Some thoughts about steganography
Let’s say you have plaintext A to hide. You have something to hide it in, we’ll call it medium B (preferably lossy, but hiding it in audio WAV audio files works just fine while JPG images often might be preferred).
You generate key C to protect it. You do this by picking a strong password and running this trough a one-way checksum generator. SHA256 is a good choice if you’re going to use AES with 256 bit encryption.
If A is a text file, you should compress it. Bzip2 is a good choice, IMHO. Then you encrypt it with key C and a symmetric encryption algorithm like AES, giving you the ciphertext.
Then you generate an error correction code for the encrypted data becaue it makes it a bit more resistant against modifications.
Then you encrypt the error correction code with the same key C. (Yes, this means that if there’s damage to the error correction code in the image you have lost the ability to get easy verification.)

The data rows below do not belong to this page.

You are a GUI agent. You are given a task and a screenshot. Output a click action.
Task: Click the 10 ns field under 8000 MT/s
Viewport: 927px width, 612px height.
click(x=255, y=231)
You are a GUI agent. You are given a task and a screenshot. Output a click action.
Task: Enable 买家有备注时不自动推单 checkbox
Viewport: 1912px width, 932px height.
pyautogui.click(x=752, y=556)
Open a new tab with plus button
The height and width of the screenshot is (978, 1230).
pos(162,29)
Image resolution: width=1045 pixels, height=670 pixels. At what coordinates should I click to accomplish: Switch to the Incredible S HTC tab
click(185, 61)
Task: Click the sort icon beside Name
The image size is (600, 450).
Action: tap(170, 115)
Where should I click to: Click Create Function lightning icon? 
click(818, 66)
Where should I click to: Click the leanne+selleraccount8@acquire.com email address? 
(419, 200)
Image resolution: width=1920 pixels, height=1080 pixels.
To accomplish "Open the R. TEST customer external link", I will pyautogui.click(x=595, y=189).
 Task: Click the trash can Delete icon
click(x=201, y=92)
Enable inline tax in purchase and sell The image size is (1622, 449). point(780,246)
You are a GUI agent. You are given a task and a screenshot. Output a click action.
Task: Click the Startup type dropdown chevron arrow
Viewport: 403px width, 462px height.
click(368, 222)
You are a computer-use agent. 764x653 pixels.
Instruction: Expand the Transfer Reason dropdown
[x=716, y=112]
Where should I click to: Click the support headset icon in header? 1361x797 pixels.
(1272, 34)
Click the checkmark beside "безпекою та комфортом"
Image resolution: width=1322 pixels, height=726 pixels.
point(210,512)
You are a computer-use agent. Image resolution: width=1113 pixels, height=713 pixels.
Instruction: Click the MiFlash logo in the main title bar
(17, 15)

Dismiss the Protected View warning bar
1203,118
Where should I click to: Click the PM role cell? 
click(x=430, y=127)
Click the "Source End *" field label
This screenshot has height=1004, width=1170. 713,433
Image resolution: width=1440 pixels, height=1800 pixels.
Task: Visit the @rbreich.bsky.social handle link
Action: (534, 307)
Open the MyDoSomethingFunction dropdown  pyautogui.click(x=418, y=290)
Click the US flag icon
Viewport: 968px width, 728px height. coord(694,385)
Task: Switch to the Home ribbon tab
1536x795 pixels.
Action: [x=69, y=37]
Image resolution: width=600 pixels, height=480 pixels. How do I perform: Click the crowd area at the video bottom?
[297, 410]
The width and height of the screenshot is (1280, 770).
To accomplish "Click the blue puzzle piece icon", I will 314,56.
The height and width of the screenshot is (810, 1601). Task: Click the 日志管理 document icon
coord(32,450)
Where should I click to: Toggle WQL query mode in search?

Now you append the the encrypted error correction code to the ciphertext.
This is then hidden in your medium B using key C as a key, once again. Yes, this means that if you use a poor steganography algorithm that the key can be extracted from if all you got is the medium, then your encryption method is broken too.
When extracting the data you use the same key C to get the ciphertext and encrypted error correction code. Then you decrypt the error correction code and verify the ciphertext. Then you decrypt the ciphertext and get the hidden data.
If you used an encryption algorithm that does not have a “waterfall effect” on the error correction data, you would not loose the entire error correction data due to a small error in it.
(This would mean not using AES, but potentially just XOR:ing the error correction data with the key. Beware of any encryption method that is weak to cryptoanalysis! Also, beware of steganography methods that let attackers calculate your key!)
If using an encryption method where bits are encrypted one by one or only in small chunks that doesn’t effect the rest of the encrypted data, it could allow a JPG image to be recompressed and the data would be recoverable, despite being encrypted and seemingly random to begin with. Depending on the sixe of the image and the data, the data could survive almost unimaginable alterations. With 1000% error correction data (10 bits of reduntant data for every bit of actual data – Qr codes use 30%, 3 extra bits per 10 bits of data) and a 20 megapixel image, a couple of lines of text could easily be hidden and survive many recompressions and alterations. The data could potentially be recoverable if you printed the picture and took a photo of it and then tried to recover the data from that.
Encrypting the error correction code prevents an attacker from being able to easily confirm if he has found the hidden ciphertext or not in an image.
So what’s the point with all this? Nothing, really. It’s just interesting to me. I’d like to try implementing this myself some day (with existing algorithms of course, sine I’m lazy ;).
It would be fun to print an image and take a photo of it and still be able to recover he hidden data.